Teil IV: Dwight Howard als Hemmschwelle
Dwight Howard, das Lakers-Enigma. Er sollte aus den Lakers die zweite NBA-Macht neben den Miami Heat machen, stattdessen weiß in L.A. niemand so recht, was man vom vermeintlich besten Center der Welt halten soll.
Ist er noch immer angeschlagen, weswegen er seine übermenschliche Physis nur für kurze Perioden in Leistungen umwandeln kann? Oder fehlt ihm der Output, weil er von seinen Mitspielern geschnitten wird, die ihn wahlweise für einen Störenfried, einen Faulpelz oder ein Weichei halten? Entsprechende Insider-Berichte gibt es zuhauf.
"Howard macht den Eindruck, als ob er unter einer Glocke spielt. Häufig sehnen sich Superstars nach einer Komfort-Zone, in der sie sich sicher sind, wie viele Minuten sie spielen und wie viele Würfe sie bekommen. Ohne diese Sicherheit sind sie unglücklich", sagt Bauermann.
Vom Zwischenmenschlichen abgesehen könnte es jedoch auch taktische Gründe geben, die erklären, warum selten Angriffsspielzüge für Howard gelaufen werden und er daher so teilnahmslos wirkt. So kommt das von D'Antoni besonders akzentuierte Pick'N'Roll Howard nicht gelegen: "Er ist kein klassischer Center, der in einer fließenden Bewegung zum ballführenden Mitspieler läuft, fließend einen Block setzt und sich fließend abrollt. An der Dreierlinie kommt er sich verloren vor. Stattdessen fühlt er sich in statischen Brettsituationen deutlich wohler, bei denen er angespielt wird und sich direkt am Brett durchsetzt." (siehe Diashow)
Umso verwunderlicher ist es, dass Howard in der Offensive spärlich eingebunden wird. Im Vergleich zum Vorjahr in Orlando nimmt Howard über 3 Würfe weniger pro Spiel (von 13,4 auf 10,3), und die wenigen Versuche ergeben sich häufig aus selbst erarbeiteten Offensiv-Rebounds.
Dabei wäre die "Vier außen, einer innen"-Ausrichtung wie geschaffen, um über Howard einfache Punkte zu erzielen: Die vier Mitspieler binden ihre Gegenspieler an der Dreierlinie, so dass Howard in der Mitte gegen den in der Regel deutlich unterlegenen gegnerischen Center das One-on-One suchen kann.
"Dass Howard dennoch so selten angespielt wird, muss mit etwas Tiefergehendem zusammenhängen, welches über Ressentiments hinausgeht. Sehr wahrscheinlich fehlt den Mitspielern wegen Howards Freiwurfschwäche das Urvertrauen in ihn", sagt Bauermann (siehe Diashow) und verweist auf selbst Erlebtes.
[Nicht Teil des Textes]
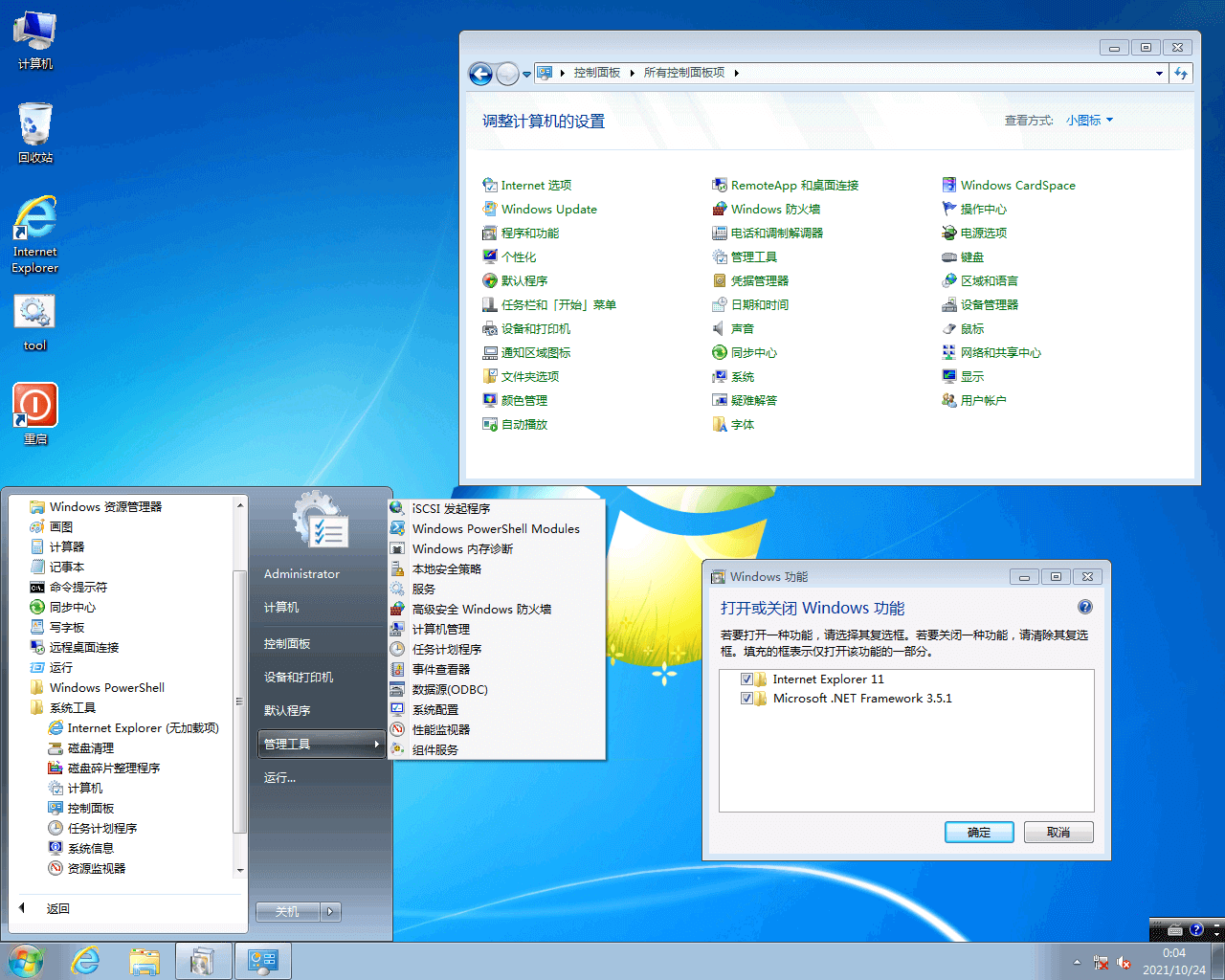Screen dimensions: 1225x980
Task: Click the red restart shortcut icon on desktop
Action: [x=35, y=406]
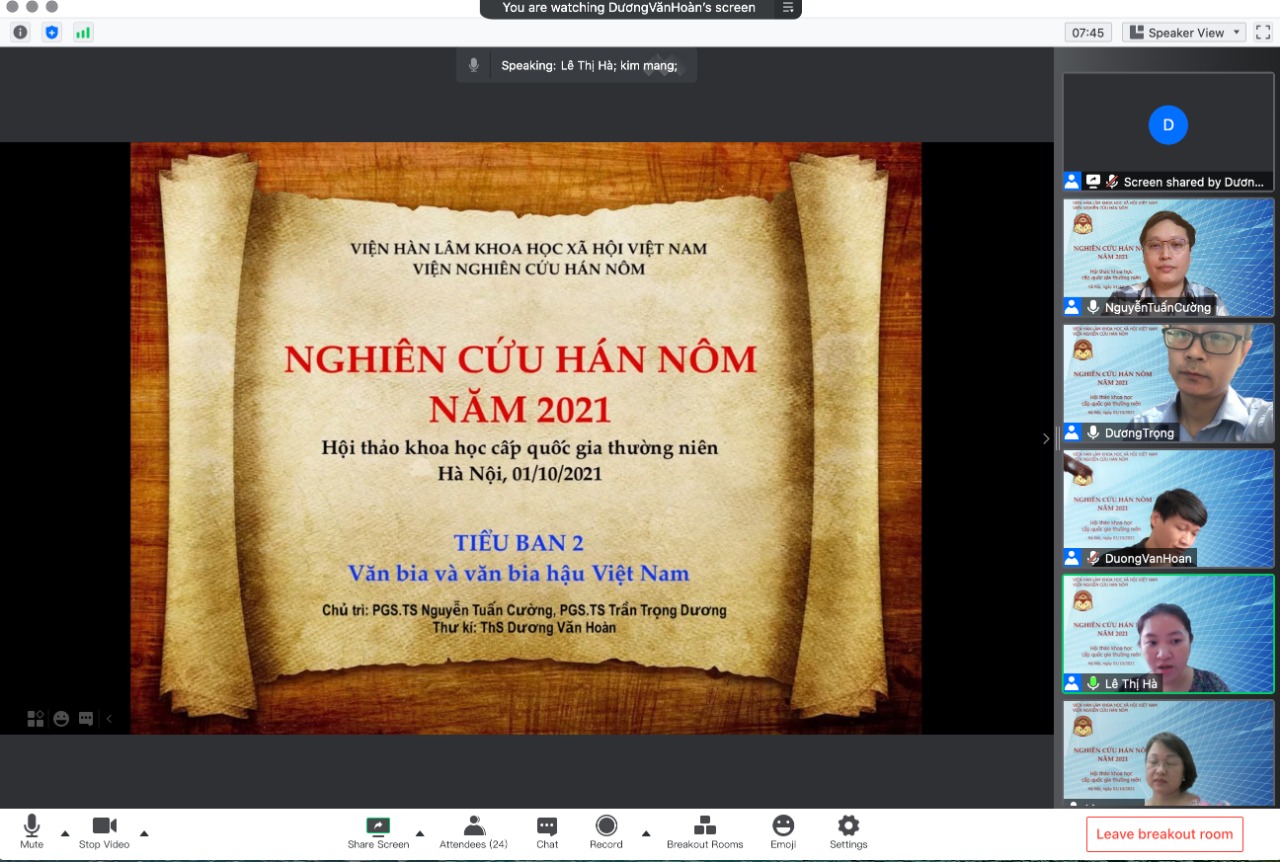The height and width of the screenshot is (862, 1280).
Task: Open audio options arrow beside Mute
Action: click(x=65, y=833)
"In Leverkusen trainierte ich Tony Dawson, einen unglaublich guten Flügelspieler, der in der NBA ein paar Spiele machen durfte und in der Bundesliga scorte, wie er wollte, egal ob er von drei Mann bewacht wurde. Ich hatte nur einen Konflikt mit ihm: Wenn der gegnerische Center zu ihm rotierte, um ihn beim Wurf zu stören, gab er den Ball nie an unseren Center Sascha Hupmann ab, obwohl er komplett frei stand", erinnert sich Bauermann.
"Ich fragte Tony: 'Warum passt du nicht und lässt Sascha dunken? Dann machst du ihn glücklich und er rackert für dich im Gegenzug in der Defense.' Seine Antwort: 'Coach, ich sehe es anders: Selbst wenn ich von mehreren Gegenspielern verteidigt werde, ist die Chance größer zu punkten, als wenn ich Sascha anspiele. Wenn er beim Wurf gefoult wird, trifft er höchstens einen von zwei Freiwürfen.' So ist die normale Logik eines Spielers. Und so entstehen Hemmschwellen, die sehr problematische Prozesse in einer Mannschaft einleiten, weil der Center lediglich 50 Prozent der Freiwürfe trifft. Dabei braucht Howard das Gefühl, dass man auf ihn setzt, sonst wird es nichts mehr mit den Lakers. Wenn er weiter so wenige Würfe bekommt, geht er irgendwann in die innere Immigration."